I wanted to write about the warlock flavor, about how exciting it is to play the evil guy, whether you decide to overcome your flaws or maybe you decide your flaws are actually strengths. I wanted to forget about the theorycrafting and the mechanics and whether they were killing our class or actually reigniting it with all the revamps. I just wanted to get lost in the dreadsteeds and green fel fire and draining souls and lighting things on fire because hell why not.
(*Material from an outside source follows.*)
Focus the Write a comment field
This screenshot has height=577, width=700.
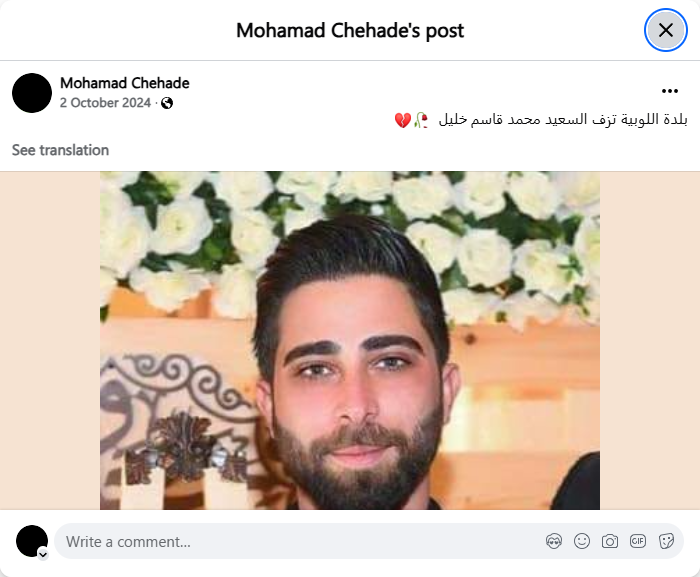(304, 541)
But I sat up late (or is it early?) trying to write it together. I tried to have fun writing it — and I did have fun writing it. I tried to not fuck up the lore, because I was afraid of the swarm of “YOU GOT THIS PART WRONG” if I did. I also wanted to make sure I had enough there, because I was out of time to go find something else to write about if there wasn’t. It was just barely enough — if you don’t count the italicized intro & the swipe, it’s 1054 words.
And I hit “save as pending” fully expecting an email in my box when I woke up from the editors asking me just what kind of bullshit I was trying to pull off. I look at it and I didn’t write much else on top of the Legacy and warlock mechanics. It’s much like I repeated the thing and linked some shit. Any monkey arcane blasting a typewriter could do that, I thought.
And I waited for the moment when they discovered me.
And when things get tough, this is what you should do: make good art. … I’m serious. Husband runs off with a politician? Make good art. Leg crushed and then eaten by a mutated boa constrictor? Make good art. IRS on your trail? Make good art. Cat exploded? Make good art. Someone on the internet thinks what you’re doing is stupid or evil or it’s all been done before? Make good art. Probably things will work out somehow. Eventually time will take the sting away, and it doesn’t even matter. Do what only you can do best: make good art. Make it on the bad days. Make it on the good days, too.
My piece about those who are not afraid to wield power got published without a word back to me. No word is good, I think. I’m pretty sure, anyway. I suppose they’ll tell me when I fuck things up (like how to tag with spaces).
I’m an idiot who still reads all the comments instead of skimming. But commenters liked it, too? One person said all the links looked like an AdWare piece, but more liked all the links, how you could go click them or hover over them if you weren’t a warlock who knew these things. People keep telling me they liked it.
So I guess I made some good art that time. Enough good art to fool most of you that I can actually write worth beans for a moment.
But I need to write this second part out somewhere, with colored markers because COLOR, and tape it up on my idol shelf. Probably make it a long banner, so I can cover all my writing idols with it.